• _Stated task A_: Which lines in the records contain the string "pixels"? Copy each one in full.

..........

# Games of the Month: January 2012



## Guild McCommunist (Jan 2, 2012)

After a December hiatus (mainly due to low amounts of December releases), we're back in action for January!

Also, happy two year anniversary I believe. The first Games of the Month thread (well when I took them over) was January 2010. Here's to another two years! If you want to see how far we've come, you can read the old DS thread here and the old Wii thread here.

If I missed a game you really want coverage on then simply send your write up to me (via PM). If it's good enough and follows proper formatting I'll add it here with credit to you! *Check the "Other Releases" section at the bottom to see what games I would want write ups for but am not all too qualified to do myself.* You can also do write-ups for games I didn't even list. Sometimes things slip my eye.

Some rules and stuff.



Spoiler



- No flaming. If I list a game you don't like, too bad. If I don't, too bad.

..........

• _Stated task B_: Can you reproduce the Games of the Month thread above in its entirety, word for word?

[Data listing]
..........

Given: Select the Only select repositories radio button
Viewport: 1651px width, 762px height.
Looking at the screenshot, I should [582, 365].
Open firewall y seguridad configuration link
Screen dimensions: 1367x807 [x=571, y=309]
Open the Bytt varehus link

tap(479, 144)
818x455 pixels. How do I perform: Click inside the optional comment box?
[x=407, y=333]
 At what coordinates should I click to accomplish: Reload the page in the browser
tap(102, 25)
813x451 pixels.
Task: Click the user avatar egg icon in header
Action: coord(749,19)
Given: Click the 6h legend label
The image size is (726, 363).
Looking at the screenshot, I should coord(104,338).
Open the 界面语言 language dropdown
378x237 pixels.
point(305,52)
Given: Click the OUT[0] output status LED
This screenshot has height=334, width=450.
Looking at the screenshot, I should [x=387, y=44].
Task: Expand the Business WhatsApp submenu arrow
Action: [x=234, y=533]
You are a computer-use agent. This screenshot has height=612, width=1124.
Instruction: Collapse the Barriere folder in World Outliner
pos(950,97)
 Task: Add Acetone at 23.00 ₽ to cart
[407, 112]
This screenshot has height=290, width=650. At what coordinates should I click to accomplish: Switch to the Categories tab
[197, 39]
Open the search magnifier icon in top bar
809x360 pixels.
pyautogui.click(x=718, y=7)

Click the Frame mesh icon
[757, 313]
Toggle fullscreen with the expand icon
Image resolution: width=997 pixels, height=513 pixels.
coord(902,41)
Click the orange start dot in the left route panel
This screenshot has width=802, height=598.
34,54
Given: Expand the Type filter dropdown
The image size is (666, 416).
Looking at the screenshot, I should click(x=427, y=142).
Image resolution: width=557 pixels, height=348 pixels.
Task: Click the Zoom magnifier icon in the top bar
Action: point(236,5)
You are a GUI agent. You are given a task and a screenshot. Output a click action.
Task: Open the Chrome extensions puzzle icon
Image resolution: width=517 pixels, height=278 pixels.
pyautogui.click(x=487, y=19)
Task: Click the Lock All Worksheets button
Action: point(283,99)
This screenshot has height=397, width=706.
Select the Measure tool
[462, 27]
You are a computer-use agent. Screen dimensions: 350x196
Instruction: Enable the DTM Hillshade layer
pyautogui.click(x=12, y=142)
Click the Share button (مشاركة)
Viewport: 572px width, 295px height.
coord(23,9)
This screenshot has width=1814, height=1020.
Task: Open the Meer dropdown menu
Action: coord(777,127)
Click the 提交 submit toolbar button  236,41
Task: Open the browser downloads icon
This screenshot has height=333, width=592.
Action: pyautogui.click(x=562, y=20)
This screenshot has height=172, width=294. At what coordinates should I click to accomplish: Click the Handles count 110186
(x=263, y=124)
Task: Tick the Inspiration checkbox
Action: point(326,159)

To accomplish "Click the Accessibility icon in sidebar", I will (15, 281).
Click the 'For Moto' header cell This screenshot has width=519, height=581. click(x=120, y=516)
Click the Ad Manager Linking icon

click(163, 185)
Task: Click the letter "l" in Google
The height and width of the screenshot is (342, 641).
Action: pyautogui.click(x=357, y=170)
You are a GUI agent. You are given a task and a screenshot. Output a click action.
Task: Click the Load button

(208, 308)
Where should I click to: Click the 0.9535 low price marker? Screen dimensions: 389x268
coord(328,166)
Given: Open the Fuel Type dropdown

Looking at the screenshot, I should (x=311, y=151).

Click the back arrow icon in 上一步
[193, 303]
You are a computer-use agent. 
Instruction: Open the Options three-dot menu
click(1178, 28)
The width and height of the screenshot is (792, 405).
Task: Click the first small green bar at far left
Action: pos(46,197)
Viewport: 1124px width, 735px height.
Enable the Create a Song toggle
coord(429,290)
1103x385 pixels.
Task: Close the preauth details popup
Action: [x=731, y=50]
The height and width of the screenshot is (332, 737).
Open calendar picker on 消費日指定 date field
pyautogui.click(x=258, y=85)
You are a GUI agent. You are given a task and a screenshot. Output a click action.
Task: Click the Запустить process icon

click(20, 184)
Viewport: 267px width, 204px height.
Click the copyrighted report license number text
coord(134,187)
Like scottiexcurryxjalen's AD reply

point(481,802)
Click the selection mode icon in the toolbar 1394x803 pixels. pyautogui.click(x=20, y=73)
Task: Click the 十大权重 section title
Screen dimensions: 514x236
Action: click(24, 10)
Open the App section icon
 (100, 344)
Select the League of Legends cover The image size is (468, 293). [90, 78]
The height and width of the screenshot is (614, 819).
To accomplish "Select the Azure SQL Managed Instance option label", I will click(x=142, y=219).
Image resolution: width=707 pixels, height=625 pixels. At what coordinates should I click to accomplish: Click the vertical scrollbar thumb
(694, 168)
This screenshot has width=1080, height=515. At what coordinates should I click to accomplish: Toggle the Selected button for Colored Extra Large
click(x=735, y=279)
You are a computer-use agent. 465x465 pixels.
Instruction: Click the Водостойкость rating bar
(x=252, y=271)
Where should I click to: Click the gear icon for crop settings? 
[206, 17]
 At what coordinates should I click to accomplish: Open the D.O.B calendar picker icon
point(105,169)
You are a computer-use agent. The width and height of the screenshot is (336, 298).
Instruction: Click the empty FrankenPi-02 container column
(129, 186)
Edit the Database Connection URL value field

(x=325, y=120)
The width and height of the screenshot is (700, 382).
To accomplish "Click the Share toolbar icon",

..........

• _Exercise result A_:
818x455 pixels. How do I perform: Click inside the optional comment box?
813x451 pixels.
378x237 pixels.
809x360 pixels.
Image resolution: width=997 pixels, height=513 pixels.
Image resolution: width=557 pixels, height=348 pixels.
Image resolution: width=517 pixels, height=278 pixels.
1103x385 pixels.
Click the selection mode icon in the toolbar 1394x803 pixels. pyautogui.click(x=20, y=73)
Image resolution: width=707 pixels, height=625 pixels. At what coordinates should I click to accomplish: Click the vertical scrollbar thumb
You are a computer-use agent. 465x465 pixels.

• _Exercise result B_:
# Games of the Month: January 2012



## Guild McCommunist (Jan 2, 2012)

After a December hiatus (mainly due to low amounts of December releases), we're back in action for January!

Also, happy two year anniversary I believe. The first Games of the Month thread (well when I took them over) was January 2010. Here's to another two years! If you want to see how far we've come, you can read the old DS thread here and the old Wii thread here.

If I missed a game you really want coverage on then simply send your write up to me (via PM). If it's good enough and follows proper formatting I'll add it here with credit to you! *Check the "Other Releases" section at the bottom to see what games I would want write ups for but am not all too qualified to do myself.* You can also do write-ups for games I didn't even list. Sometimes things slip my eye.

Some rules and stuff.



Spoiler



- No flaming. If I list a game you don't like, too bad. If I don't, too bad.